OBJETIVO DEL EJERCICIO
Reproduce sin cambios el pasaje del relato sobre la consulta médica que empieza con "Las cuatro o" y sigue hasta "acuden a revisión.", incluidas esas palabras.

El primer nombre del listado de mi consulta de hoy es Eneida Gómez Silvestre.
Las cuatro o cinco personas primeras de la lista son pacientes nuevos, no conocidos por mí, gente que viene por primera vez a mi consulta. El resto, hasta completar catorce, lo componen personas que acuden a revisión.
Sentado en mi mesa de trabajo frente al ordenador y estrenando bata nueva sin mi nombre cosido en el bolsillo -están ahorrando hasta en costurera-, estoy preparado para afrontar una nueva jornada. Antes de hacer pasar a Eneida reflexiono un rato. Medito. Me gusta empezar la dura mañana meditando. Al estilo del seminario. Es algo simple, pero muy conveniente. Es conveniente centrarse en lo que vamos a hacer. Estas personas que esperan verme lo hacen desde hace un mes por lo menos, han tenido tiempo de enterarse acerca de quién soy yo, han madrugado aún más que yo, vienen en ayunas desde lejos, desde Morón o Pruna, o desde aquí más cerca, Alcalá o Dos Hermanas, en coches particulares conducidos por sus hijos o nietos o en ambulancias colectivas donde departen impresiones y emociones "A mí me va a ver don fulanito o don perenganito". "Pues a mí me ha tocado el doctor Rivera". "Ah, ¡qué suerte!... No puedo permitirme un mal día. Los médicos no deberíamos tener nunca un mal día, no podemos defraudar a nuestros pacientes, criaturas frágiles por lo general, que llegan a nosotros con unos sentimientos mezclados entre el miedo y la esperanza. Aún perdura en mi dura sesera el cabreo que pillé ayer tarde en el Tomillar con un compañero. No estoy fino. Hoy podría ser un mal día. Y no lo va a ser precisamente por este rato de meditación que me lo recuerda. "Ni Eneida, tu primera paciente, ni ninguno de los demás tiene nada que ver con eso. Céntrate en lo tuyo".
 
Por su nombre tan especial y raro espero que Eneida sea una jovencita de éstas que me consultan por ganglios o por lipotimias. Poca cosa, pienso. Al salir a la puerta y llamarla por su nombre levanta tímidamente su mano una ancianita dulce y delicada, sentada ella en su carrito de ruedas empujado por su marido. Con sus chapetas en las mejillas, su cara orondita y su cabello de plata recogido con horquillas en un moño de algodón me ha recordado un montón a nuestras abuelas antiguas. Y ya, una vez entrado en harina, se me olvida todo y me vuelco con ellos. Me desangro.
 
El marido me cuenta la historia. Tiene un Alzheimer muy avanzado. En realidad la mujer viene por un problema menor ya resuelto. Ha tenido una anemia que ha mejorado rápidamente con tratamiento de hierro. Sólo tengo que certificar en su historia clínica los datos últimos de laboratorio, darle de alta y cerrar este episodio. Pero me resisto a pasar de manera tan fugaz por la vida de esta ancianita tan tierna.

DATOS DISPONIBLES
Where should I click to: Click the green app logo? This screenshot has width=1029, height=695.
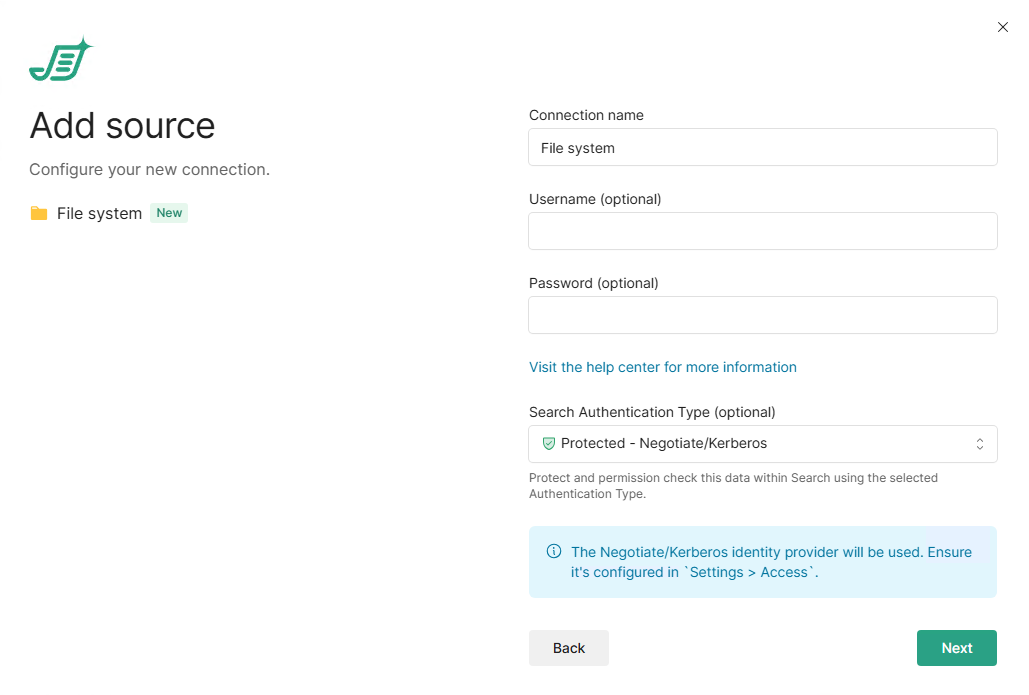60,61
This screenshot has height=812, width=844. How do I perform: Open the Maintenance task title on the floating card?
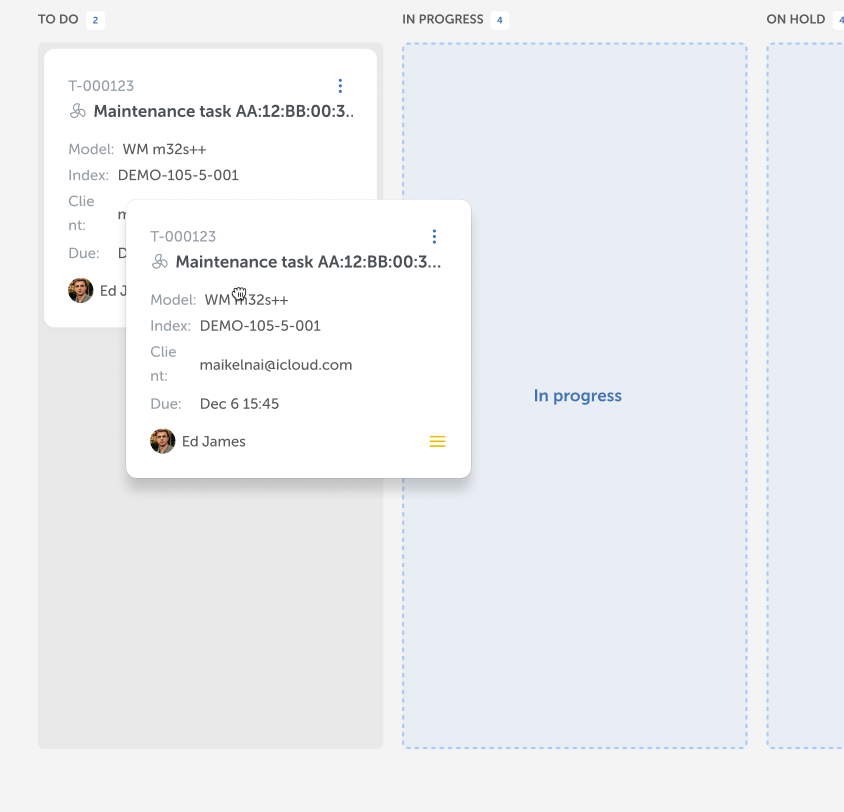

RESPUESTA ESPERADA
Las cuatro o cinco personas primeras de la lista son pacientes nuevos, no conocidos por mí, gente que viene por primera vez a mi consulta. El resto, hasta completar catorce, lo componen personas que acuden a revisión.